By Neal Shusterman
In America after the Second Civil War, the Pro-Choice and Pro-Life armies came to an agreement: The Bill of Life states that human life may not be touched from the moment of conception until a child reaches the age of thirteen. Between the ages of thirteen and eighteen, however, a parent may choose to retroactively get rid of a child through a process called "unwinding." Unwinding ensures that the child''s life doesn't "technically" end by transplanting all the organs in the child''s body to various recipients. Now a common and accepted practice in society, troublesome or unwanted teens are able to easily be unwound.
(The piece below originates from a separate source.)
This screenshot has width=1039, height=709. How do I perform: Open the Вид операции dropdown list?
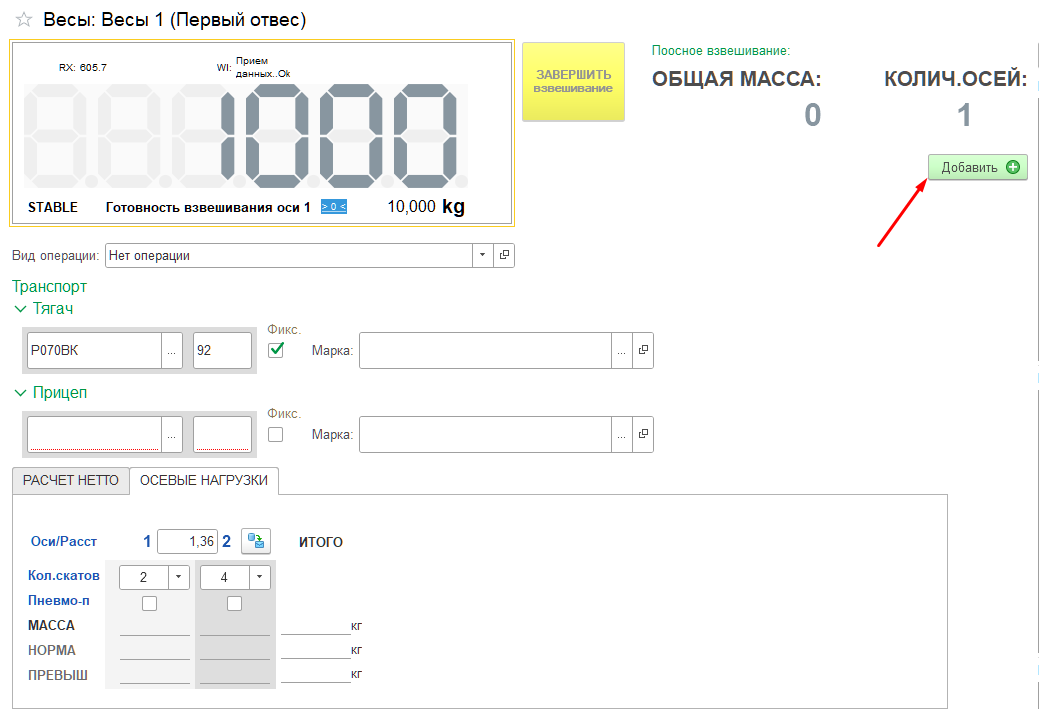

"What if your parents could unwind you?" with that one question I was hooked. I was intrigued by the idea of this book and figured I'd give it a shot and all I can say is "wow". I now know why Neal Shusterman has such a huge fan base; he is brilliant! I have since read a few other books by him and loved them all but Unwind will always be by far my favorite. The world Shusterman has created is a disturbing one where abortion has been made illegal but it is completely acceptable "to retroactively "abort " a child between the ages of 13 and 18 on the condition that the child's life doesn't "technically" end". Connor is a troubled teen whose parents decide to unwind him rather than deal with him but before the Juvie cops can collect him Connor runs away. Risa is a state ward and according to the state her body parts and organs are more important than she is as a whole. Lev is a tithe, told since birth that it is his privilege and religious duty to be unwound at the age of thirteen. Due to chance happenings Connor, Risa, and Lev's paths cross and lives are forever changed. I liked how events unfolded and seeing how they affected and changed the characters especially Lev; the character development was never rushed or over the top and always believable. This book is fast paced with so many twists that you will be glued to this book. However it does contain one of the most disturbing scenes I have ever read not because it was graphic or even remotely violent, more because the event taking place is left almost completely to the reader's imagination. This story is amazing but also disturbing and rather sad. With this book Shusterman questions abortion, organ donation, parental control and responsibilty, the power of propaganda and so much more.